体育館に響く拍手と、カメラのシャッター音。
花束を抱えたクリス先輩の姿に
なまえは胸が詰まって、なかなか声をかけられなかった。
人の波が引いたあと、グラウンド脇でようやく二人きりになる。
冬の頃と同じように白い息が漂っていたけれど、今日はその空気すら特別だった。
「……卒業、おめでとうございます」
差し出した花束に、先輩は少しだけ笑みを浮かべる。
「ありがとう。……やっと一区切り、かな」
沈黙の間に、遠くから吹奏楽部の演奏が聞こえてくる。
その音に背中を押されるように、なまえは聞いた。
「大学でも……野球、続けるんですよね」
「続けるさ。もっと上を目指したい」
その瞳は、怪我をする前よりもずっと強く輝いていた。
そして、ふいに視線をこちらに向け——
「なまえ。お前のこと、ちゃんと応援してる。

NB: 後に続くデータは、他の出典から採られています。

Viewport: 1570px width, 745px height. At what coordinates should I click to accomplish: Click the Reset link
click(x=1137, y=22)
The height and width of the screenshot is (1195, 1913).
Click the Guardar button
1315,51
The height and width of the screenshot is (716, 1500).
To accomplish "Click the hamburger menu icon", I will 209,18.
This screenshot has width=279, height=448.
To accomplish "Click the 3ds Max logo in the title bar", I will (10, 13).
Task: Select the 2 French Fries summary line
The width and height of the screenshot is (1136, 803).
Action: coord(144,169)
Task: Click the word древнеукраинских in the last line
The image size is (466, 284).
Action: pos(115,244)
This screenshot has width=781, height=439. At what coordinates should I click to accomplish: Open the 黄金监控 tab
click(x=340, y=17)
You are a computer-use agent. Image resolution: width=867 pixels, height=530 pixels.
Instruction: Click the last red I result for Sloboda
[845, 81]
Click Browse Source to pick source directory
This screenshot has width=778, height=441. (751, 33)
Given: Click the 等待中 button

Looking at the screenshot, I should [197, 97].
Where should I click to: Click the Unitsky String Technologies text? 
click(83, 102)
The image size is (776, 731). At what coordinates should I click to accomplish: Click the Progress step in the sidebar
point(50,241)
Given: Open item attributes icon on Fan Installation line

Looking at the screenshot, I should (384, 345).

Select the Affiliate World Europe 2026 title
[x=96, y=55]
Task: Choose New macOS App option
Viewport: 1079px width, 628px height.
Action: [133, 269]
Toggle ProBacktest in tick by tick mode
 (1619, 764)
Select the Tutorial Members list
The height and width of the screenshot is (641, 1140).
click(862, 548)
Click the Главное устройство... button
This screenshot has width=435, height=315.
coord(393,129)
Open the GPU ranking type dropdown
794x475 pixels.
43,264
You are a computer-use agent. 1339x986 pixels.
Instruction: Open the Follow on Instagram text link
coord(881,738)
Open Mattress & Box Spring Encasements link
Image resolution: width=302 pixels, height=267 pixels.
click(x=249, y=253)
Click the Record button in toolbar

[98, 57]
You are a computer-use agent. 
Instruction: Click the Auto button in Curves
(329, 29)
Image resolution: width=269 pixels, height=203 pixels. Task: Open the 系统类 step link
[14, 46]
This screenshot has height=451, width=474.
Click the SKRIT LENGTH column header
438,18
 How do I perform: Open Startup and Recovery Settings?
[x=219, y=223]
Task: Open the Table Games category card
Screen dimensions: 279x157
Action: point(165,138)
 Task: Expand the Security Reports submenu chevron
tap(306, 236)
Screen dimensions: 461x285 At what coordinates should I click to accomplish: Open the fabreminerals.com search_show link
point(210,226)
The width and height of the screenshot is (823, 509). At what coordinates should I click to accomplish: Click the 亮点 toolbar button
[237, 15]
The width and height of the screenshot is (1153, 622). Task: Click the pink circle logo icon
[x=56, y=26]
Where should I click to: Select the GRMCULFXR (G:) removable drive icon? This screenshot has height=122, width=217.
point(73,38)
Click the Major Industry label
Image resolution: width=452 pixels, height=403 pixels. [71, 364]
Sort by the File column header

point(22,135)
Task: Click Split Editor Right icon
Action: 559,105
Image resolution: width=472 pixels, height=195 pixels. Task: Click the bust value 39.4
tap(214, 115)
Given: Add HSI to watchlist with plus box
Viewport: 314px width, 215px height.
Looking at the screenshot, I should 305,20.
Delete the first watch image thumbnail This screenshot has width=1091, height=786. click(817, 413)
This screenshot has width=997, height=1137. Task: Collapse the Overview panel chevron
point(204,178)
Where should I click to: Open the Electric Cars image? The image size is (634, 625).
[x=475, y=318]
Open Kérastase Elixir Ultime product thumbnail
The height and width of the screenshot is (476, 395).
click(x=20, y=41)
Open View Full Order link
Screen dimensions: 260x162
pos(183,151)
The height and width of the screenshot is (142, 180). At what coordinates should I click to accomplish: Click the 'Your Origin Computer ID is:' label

これからも」
その言葉は、想像していたよりも甘く、深く、胸に響いた。
驚いて何も返せないでいると、先輩はスマホを取り出して差し出す。
「……連絡先、交換しよう。試合結果とか、練習のこと、また話したい」
指が触れ合った瞬間、冬の寒さなんて消えてしまった。
別れ際、先輩は少しだけ顔を近づけ、耳元で囁く。
「努力してる姿、俺はちゃんと見てる」
その声が、卒業式の日の思い出として永遠に焼き付いた。